5 avril 2015 par Jacques N. Godbout – 45eNord.ca
Un document interne du Service canadien du renseignement de sécurité (SCRS) révèle la présence d’un système d’échange de renseignements sur l’implication de présumés extrémistes à l’étranger avec divers partenaires, qui va au-delà du réseau habituel des «Five Eyes» (les États-Unis, le Royaume-Uni, l’Australie et la Nouvelle-Zélande), rapporte aujourd’hui la Presse Canadienne.
L’agence de presse canadienne a obtenu, dit-elle, une note interne de cinq pages titrée «S’attaquer à la menace du déplacement des terroristes» en vertu de la Loi sur l’accès à l’information, où plusieurs données ont été toutefois caviardées.
Selon la note, le SCRS doit disposer «prioritairement» d’informations sur ce phénomène du déplacement des terroristes. «Obtenir les informations pertinentes sur cette menace pour conseiller le gouvernement nécessite des enquêtes approfondies au pays et à l’étranger étant donné les éléments nationaux et internationaux qu’elles comportent», est-il écrit.
Le SCRS fait cependant observer que les alliés habituels du Canada avaient plutôt renforcé leurs ressources déjà existantes au lieu de créer des liens avec d’autres pays. Le Canada, quant à lui, ferait face à des «défis opérationnels et à des pressions sur les ressources» causés par des facteurs qui ont été censurés dans le document.

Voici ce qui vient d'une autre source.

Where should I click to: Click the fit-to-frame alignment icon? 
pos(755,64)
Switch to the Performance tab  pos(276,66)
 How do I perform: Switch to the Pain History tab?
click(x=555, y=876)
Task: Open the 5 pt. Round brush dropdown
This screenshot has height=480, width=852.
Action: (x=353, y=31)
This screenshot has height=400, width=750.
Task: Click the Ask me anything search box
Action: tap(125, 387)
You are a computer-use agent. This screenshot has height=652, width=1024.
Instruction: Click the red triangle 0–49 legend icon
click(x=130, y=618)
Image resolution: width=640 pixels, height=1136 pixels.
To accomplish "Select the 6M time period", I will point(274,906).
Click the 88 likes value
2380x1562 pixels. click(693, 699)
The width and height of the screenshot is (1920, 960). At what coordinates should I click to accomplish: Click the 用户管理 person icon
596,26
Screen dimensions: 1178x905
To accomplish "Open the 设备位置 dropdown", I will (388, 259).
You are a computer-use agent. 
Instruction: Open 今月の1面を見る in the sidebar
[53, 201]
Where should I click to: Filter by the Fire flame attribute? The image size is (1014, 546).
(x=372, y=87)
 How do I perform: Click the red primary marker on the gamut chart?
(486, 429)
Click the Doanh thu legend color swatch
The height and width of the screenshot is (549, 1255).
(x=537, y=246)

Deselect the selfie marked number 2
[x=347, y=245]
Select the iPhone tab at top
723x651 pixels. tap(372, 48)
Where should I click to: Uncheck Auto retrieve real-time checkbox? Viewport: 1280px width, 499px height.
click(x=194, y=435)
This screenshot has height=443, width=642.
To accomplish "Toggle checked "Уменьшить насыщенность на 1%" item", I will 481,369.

La note a été rédigée en septembre, précise la presse canadienne, soit un mois avant les attaques au Monument commémoratif de guerre du Canada et au Parlement, à Ottawa qui ont amené le gouvernement Harper à proposer le nouveau projet de loi antiterroriste C-51 afin de mieux cibler les canadiens radicalisés qui vont se battre à l’étranger. Les nouvelles mesures accorderait aussi de nouveaux pouvoirs au SCRS pour qu’il puisse enquêter dans d’autres pays.
Mais Amnistie Internationale Canada a indiqué que de c’est justement ce genre d’échange d’informations qui avait mené à la torture de quatre Arabo-Canadiens à l’étranger après les attaques du 11 septembre.
Selon le secrétaire général de l’organisme, Alex Neve, ce partage d’informations avec des partenaires non traditionnels pourrait mener à des abus puisque plusieurs de ces pays ont un piètre bilan en matière de droits de l’Homme. Même l’échange d’informations avec les alliés traditionnels suscite des questions, selon le responsable d’Amnistie Internationale Canada, «sur ce qui est partagé, sur qui et vers quel pays».
Le cas le plus connu est celui de Maher Arar, un Canadien d’origine syrienne, arrêté à New York avant d’être déporté en Syrie, où il a été détenu et torturé. Sous la torture, il avait fait de fausses confessions sur son implication dans le groupe extrémiste al-Qaïda.
Le gouvernement fédéral avait conclu que la Gendarmerie royale du Canada (GRC) avait fourni des informations erronées aux autorités américaines, qui auraient mené à la détention de Maher Arar.
Un autre rapport d’enquête déposé en 2008 par l’ancien juge de la Cour suprême Frank Iacobucci avait conclu quant à lui que le Canada était en partie responsable des sévices subis par trois autres Arabo-Canadiens, qui avaient été emprisonnés et torturés en Syrie. Les autorités canadiennes avaient dans ces cas partagé de l’information, y compris des allégations non corroborées, avec des services de renseignement étrangers.